Помню, услышав это, ханша поморщилась.
— Неделю кормить такую прорву народа выйдет недешево! Не понимаю, зачем?!
Я тогда глубокомысленно улыбнулся.
— У нас есть поговорка — скупой платит дважды! Потратившись, ты не выбросишь деньги на ветер, ты купишь расположение людей, а оно дорогого стоит. К тому же в общем зале под одобрительный шум толпы намного труднее отказаться или высказать свое неодобрение, а ведь Берке очень не понравится то, что он там услышит.
Боракчин послушалась совета, правда, как я и ожидал, пришлось занять ей денег, зная, что она никогда их не вернет. Об этом я не жалею, черт с ними, с деньгами, проект под названием Западный поход для меня куда важнее.
В общем, хоть и за мой счет, но дело завертелось, и к сентябрю со всей Великой степи в Сарай потянулись родовитые монголы. Неделю они пили, ели и ни в чем себе не отказывали, ведь за все платил ханский двор, а сегодня пришло время протрезветь и сделать то, ради чего их всех созвали на курултай — утвердить своим одобрением ханское решение о Великом походе к последнему морю.
Я с Куранбасой стою в самом углу зала, и в этой толкотне никто не обращает на меня внимание. Сегодня я просто зритель, все что можно было сделать уже сделано, и я здесь исключительно из любопытства. Все-таки историческое событие, которое отразится на судьбе многих стран и народов, и мне попросту интересно, как все пройдет. Ведь я не только свидетель, я, можно сказать, породил весь этот хаос, и толика тщеславия кружит мне голову. К тому же я хочу посмотреть на лицо Берке, когда он поймет, что его переиграли.

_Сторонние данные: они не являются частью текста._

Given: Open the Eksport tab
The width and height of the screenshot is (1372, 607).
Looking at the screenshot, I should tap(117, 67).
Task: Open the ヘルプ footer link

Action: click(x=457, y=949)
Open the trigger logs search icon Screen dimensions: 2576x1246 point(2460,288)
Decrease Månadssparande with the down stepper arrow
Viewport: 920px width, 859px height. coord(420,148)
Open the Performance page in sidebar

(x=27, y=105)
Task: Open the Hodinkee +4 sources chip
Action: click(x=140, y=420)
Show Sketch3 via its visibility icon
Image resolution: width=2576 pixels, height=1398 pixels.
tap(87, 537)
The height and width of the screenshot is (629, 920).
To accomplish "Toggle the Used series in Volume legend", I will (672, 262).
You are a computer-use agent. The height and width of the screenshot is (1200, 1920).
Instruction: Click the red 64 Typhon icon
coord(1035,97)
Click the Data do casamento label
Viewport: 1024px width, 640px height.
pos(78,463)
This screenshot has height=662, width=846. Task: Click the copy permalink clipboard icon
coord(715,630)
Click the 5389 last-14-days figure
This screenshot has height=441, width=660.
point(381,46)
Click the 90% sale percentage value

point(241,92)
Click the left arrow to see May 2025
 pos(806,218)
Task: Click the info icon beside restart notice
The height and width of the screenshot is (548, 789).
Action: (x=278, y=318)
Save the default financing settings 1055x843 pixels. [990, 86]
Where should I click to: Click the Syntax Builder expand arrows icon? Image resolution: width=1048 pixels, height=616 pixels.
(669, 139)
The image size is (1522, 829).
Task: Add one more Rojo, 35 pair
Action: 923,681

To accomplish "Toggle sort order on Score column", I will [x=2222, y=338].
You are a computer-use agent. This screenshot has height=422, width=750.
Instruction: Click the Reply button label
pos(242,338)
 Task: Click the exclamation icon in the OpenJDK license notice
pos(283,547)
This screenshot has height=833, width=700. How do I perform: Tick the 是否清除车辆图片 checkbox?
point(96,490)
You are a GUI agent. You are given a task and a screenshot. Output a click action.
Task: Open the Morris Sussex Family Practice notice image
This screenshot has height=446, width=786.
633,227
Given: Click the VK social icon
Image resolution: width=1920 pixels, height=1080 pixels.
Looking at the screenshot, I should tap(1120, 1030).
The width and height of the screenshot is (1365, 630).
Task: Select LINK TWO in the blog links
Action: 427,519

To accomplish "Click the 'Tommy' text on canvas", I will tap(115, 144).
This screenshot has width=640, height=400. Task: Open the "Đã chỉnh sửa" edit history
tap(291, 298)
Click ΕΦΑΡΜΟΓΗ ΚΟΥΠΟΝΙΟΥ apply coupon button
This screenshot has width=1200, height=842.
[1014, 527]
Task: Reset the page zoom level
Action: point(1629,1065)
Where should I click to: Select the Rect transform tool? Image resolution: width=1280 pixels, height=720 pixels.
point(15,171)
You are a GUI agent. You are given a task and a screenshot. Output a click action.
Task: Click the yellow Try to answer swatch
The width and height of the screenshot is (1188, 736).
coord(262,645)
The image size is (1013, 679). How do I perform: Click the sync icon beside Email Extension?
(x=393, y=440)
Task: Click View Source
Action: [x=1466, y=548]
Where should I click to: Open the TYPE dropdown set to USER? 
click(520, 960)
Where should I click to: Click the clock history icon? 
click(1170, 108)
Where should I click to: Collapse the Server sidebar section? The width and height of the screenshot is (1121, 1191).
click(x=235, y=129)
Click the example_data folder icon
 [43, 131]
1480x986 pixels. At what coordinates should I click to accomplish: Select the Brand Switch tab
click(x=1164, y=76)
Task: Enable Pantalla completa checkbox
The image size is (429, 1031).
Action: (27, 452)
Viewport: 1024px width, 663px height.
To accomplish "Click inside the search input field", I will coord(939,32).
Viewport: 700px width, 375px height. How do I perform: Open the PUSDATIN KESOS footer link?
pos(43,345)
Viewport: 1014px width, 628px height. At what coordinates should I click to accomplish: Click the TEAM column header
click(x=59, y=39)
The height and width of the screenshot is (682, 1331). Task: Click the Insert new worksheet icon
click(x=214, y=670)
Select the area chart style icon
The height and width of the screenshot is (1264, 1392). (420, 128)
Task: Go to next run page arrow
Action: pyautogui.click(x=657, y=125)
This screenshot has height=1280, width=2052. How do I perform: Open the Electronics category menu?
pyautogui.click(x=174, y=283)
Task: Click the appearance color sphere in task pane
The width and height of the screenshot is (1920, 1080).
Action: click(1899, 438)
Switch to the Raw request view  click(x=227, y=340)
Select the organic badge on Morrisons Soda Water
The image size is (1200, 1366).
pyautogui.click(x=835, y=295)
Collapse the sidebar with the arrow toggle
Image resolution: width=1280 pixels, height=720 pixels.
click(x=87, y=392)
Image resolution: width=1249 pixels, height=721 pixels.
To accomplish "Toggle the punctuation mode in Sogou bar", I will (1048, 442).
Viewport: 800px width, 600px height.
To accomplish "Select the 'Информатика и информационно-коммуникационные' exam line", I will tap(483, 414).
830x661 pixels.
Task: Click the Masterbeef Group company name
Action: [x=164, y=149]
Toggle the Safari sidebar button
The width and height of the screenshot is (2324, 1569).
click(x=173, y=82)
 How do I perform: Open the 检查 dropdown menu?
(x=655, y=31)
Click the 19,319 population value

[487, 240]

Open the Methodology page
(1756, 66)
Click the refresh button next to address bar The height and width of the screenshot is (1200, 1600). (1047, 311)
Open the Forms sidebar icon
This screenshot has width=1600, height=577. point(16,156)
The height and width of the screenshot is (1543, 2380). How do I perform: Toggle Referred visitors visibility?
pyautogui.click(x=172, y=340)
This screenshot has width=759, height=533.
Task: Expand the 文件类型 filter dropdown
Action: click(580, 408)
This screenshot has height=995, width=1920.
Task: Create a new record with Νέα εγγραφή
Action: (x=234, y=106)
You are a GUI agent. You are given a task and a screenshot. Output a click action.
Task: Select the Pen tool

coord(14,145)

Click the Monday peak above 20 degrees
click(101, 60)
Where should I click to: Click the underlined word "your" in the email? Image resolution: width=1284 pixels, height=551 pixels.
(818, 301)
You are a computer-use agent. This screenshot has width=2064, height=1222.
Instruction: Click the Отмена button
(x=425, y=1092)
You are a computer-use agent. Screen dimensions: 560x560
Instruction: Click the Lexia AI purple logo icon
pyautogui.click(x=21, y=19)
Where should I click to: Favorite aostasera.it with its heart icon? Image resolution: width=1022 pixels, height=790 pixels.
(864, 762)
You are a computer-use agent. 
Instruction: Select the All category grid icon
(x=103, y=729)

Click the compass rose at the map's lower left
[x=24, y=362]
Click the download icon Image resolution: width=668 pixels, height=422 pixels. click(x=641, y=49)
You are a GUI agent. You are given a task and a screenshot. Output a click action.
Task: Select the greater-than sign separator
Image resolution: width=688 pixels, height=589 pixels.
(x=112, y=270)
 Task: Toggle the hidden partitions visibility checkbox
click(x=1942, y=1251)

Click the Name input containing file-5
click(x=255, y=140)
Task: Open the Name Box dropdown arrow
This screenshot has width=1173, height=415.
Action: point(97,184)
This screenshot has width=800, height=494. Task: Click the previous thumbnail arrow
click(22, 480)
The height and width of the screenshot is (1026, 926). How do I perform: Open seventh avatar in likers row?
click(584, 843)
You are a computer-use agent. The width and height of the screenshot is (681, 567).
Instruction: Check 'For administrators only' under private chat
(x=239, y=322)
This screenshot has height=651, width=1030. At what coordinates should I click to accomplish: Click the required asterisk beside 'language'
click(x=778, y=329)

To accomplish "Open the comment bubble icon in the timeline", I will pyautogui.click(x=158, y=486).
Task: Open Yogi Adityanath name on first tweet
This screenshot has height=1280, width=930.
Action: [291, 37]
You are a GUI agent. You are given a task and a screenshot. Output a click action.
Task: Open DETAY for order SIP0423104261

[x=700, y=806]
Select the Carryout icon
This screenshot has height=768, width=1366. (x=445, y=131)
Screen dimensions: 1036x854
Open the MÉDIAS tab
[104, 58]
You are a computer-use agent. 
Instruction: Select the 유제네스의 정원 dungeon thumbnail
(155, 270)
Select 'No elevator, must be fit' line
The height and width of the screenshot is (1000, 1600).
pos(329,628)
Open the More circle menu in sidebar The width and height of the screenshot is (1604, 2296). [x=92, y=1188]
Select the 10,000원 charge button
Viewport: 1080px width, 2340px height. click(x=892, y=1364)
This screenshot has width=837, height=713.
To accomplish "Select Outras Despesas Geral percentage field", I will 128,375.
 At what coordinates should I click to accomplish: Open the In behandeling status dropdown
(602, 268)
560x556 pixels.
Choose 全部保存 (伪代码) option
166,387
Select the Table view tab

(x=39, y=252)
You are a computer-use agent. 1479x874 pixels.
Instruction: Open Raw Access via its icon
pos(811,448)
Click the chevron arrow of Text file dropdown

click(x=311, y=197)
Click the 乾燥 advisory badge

Вот толпа загомонила, и я вижу, как на невысокое возвышение в торце зала вышел юный хан Улагчи, регентша Боракчин-хатун, беклярбек двора Дарчи-Судан и Берке. Гул постепенно затих, и наступившую тишину прорезал гортанный голос беклярбека Дарчи.
— Сегодня Великий ван Золотой Орды и повелитель улуса Джучи — Улагчи — объявляет своим верным подданым о большом походе против западных народов и приказывает собрать тумены. Верховным полководцем и главой похода он назначает великого воителя Бурундая, а командовать туменами велит…
Тут Дарчи-Судан выдохнул и начал перечислять:
— Своему дяде Тукану поднять Кипчак-джарудский тумен, другому дяде Абукану взять под свою руку Джарчиут Адангханский тумен, нойону Балакану, Тутару, Кули и Джаред-Асыну принять командование следующими туменами…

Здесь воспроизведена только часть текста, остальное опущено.